TASK TO COMPLETE: Copy every record exactly, and keep the pictures out.

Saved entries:
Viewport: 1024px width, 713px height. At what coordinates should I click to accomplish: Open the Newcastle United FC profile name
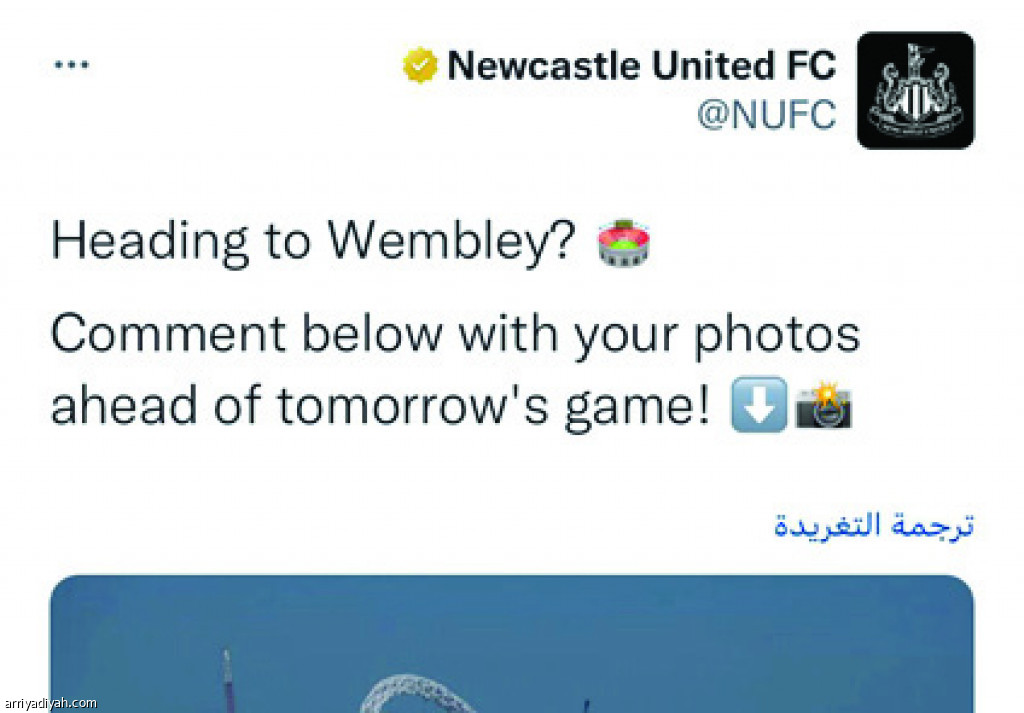[x=641, y=66]
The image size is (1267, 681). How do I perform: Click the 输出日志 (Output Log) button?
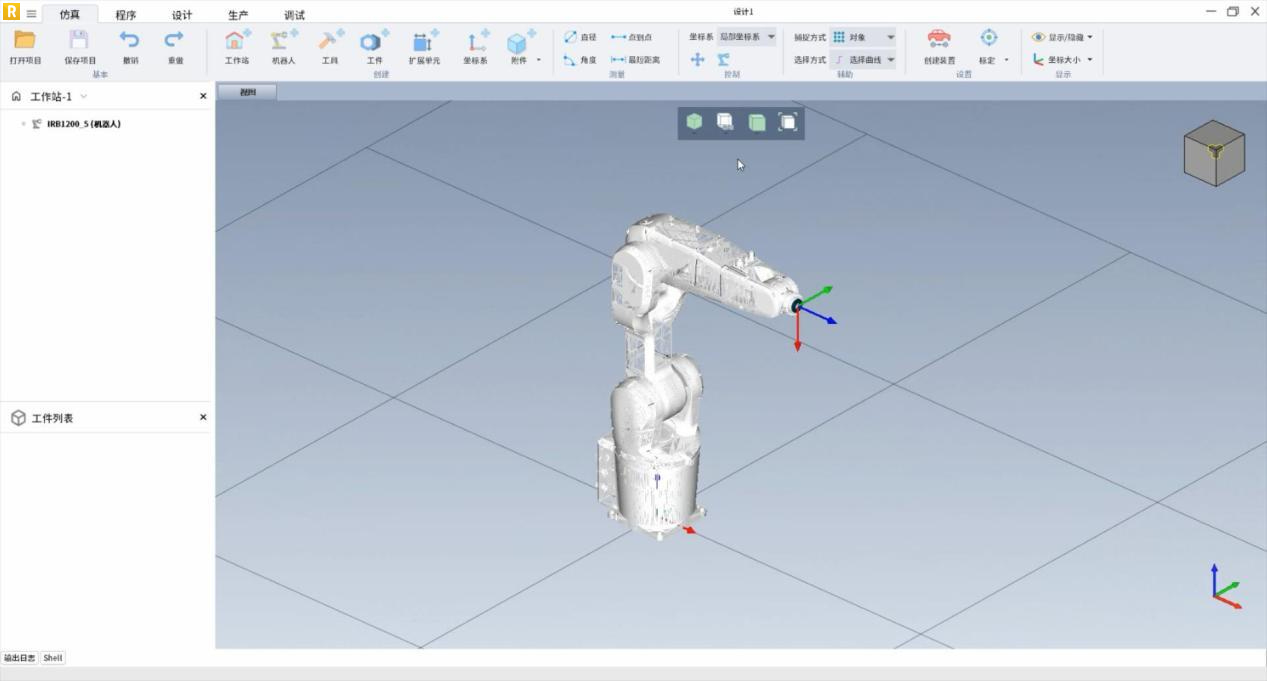19,658
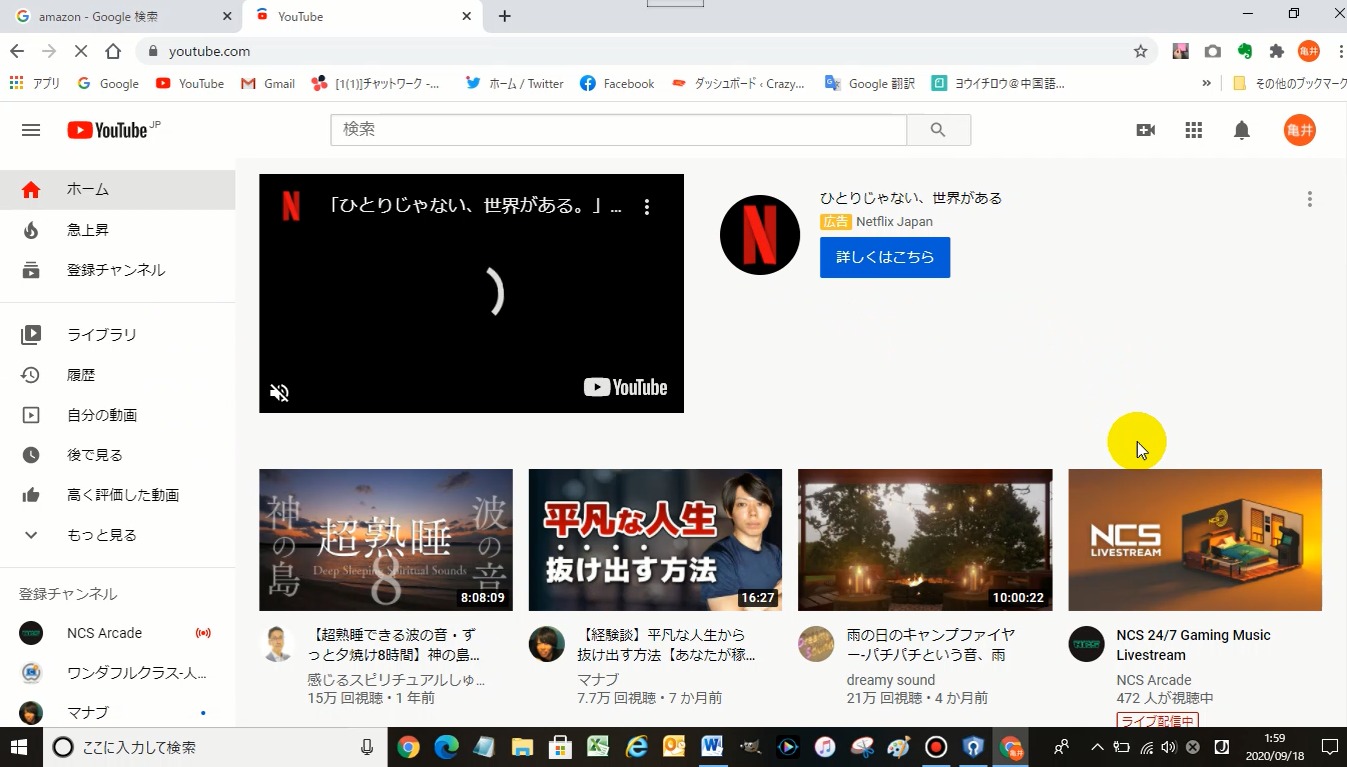
Task: Open the create video camera icon
Action: coord(1146,130)
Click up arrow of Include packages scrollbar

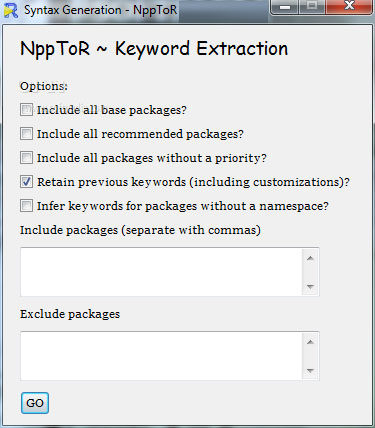click(x=310, y=258)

RESPONSE TO THIS EXERCISE:
Viewport: 1024px width, 713px height. At what coordinates should I click to accomplish: Open the Newcastle United FC profile name
[x=641, y=66]
The image size is (1267, 681). How do I perform: Click the 输出日志 (Output Log) button?
19,658
Task: Open the create video camera icon
Action: coord(1146,130)
Click up arrow of Include packages scrollbar

click(x=310, y=258)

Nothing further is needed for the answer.